The Office of Rail and Road (ORR) have responded to James Brokenshire’s complaint about Network Rail’s reliability on the Southeastern network, pledging to undertake detailed analysis and enforcement action should it be found that Network Rail have breached the terms of its licence.
The Office of Rail and Road is the regulator for Britain’s railways, assessing Network Rail’s performance against key targets and performance indicators and taking appropriate regulatory action, including issuing fines, when Network Rail fails to meet them.
In her letter, a copy of which can be found below, Joanna Whittington, Chief Executive of the ORR, says that Network Rail is likely to have missed its targets on reliability and that the ORR will therefore seek to analyse further reliability data before deciding whether enforcement action is appropriate.
The response also underlines that the performance of Southeastern and other train operating companies, who are responsible for the rolling stock and drivers, has fallen over the most recent assessment period.
Commenting upon receipt of the letter, James said:
“Performance on our local rail network continues to be below the expectations of passengers. A large part of this is down to the delays caused by Network Rail, either due to infrastructure failures of overrunning engineering works.

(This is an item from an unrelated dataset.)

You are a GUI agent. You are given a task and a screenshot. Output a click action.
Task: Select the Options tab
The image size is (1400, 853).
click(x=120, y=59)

That is why it is important that the ORR takes a proper look at this and decides how it can intervene to see that Network Rail up their performance. The response also indicates a decline in Southeastern’s performance and I have therefore written to Southeastern’s Managing Director to challenge them on the need to improve reliability to their customers.”
“More widely, I continue to impress on the Department for Transport the need for more rolling stock on the Southeastern network to ease crowding at peak time. I hope that the Minister will be able to approve the necessary investment decisions to bring this about.”